The state supreme court relied on a seldom-used state constitutional provision to upend a long-standing state legislative practice.


Though there’s been increased attention on state constitutional law recently, many provisions that have the potential to impact state governance and even day-to-day life of the general public remain understudied.

One such forgotten provision is sowing discord in North Dakota.

Earlier this month, the North Dakota Supreme Court relied on an infrequently cited constitutional provision to invalidate the budget bill for the state’s Office of Management and Budget. The provision, Article IV, Section 13, is known as the “single subject rule.” It holds that “no bill shall contain more than one subject, and the subject shall be clearly expressed in the title.”

The aim of the single subject rule is to prevent “logrolling” — the undemocratic combination of disparate provisions into a single act — as well as the passage of legislation that members of the legislature and public do not fully understand.
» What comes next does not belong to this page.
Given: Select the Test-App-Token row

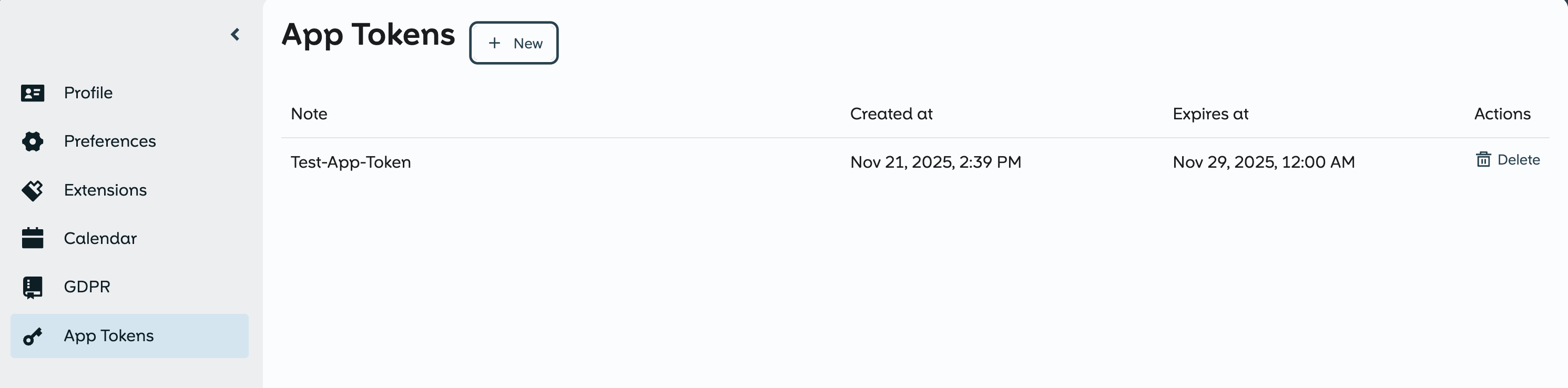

The good governance motives behind single subject rules explain why 43 states have some version of it. But the commonalities end there. State courts have collectively struggled to precisely define what constitutes a “subject,” leading to differing interpretations and concerns that such provisions conflict with rule-of-law principles such as clarity of the law and predictability in its application. Those concerns have manifested in North Dakota.
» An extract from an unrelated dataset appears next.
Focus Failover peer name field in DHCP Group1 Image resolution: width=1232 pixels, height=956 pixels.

The board that oversees North Dakota’s government retirement plans sued the North Dakota Legislative Assembly to block the budget bill, which increased the number of lawmakers who sat on the retirement board. The board made several state constitutional arguments against the bill — including that the appointment of legislators to the board violated separation of powers principles and ran afoul of prohibitions on lawmakers holding other appointments during their terms in office — but the supreme court declined to address the board’s remaining claims after finding the single subject rule dispositive.
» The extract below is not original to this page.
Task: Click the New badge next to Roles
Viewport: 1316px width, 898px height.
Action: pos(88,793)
In defending the bill before the state supreme court, the North Dakota Legislative Assembly argued, first, that the court’s precedent has tended toward a “loose” interpretation of the rule that affords tremendous deference to the legislature. Next, it said, “an act is not invalidated simply because the title may enumerate a plurality of subjects, when all of these subjects taken together are but one subject.” In other words, a "broad subject” is still a single subject. The assembly also argued that invalidation of a legislative act under the single subject rule is a practice of the past, calling the rule “antiquated and rare.” Finally, it maintained that the presumption of constitutionality afforded to legislative acts supported the validity of the budget bill.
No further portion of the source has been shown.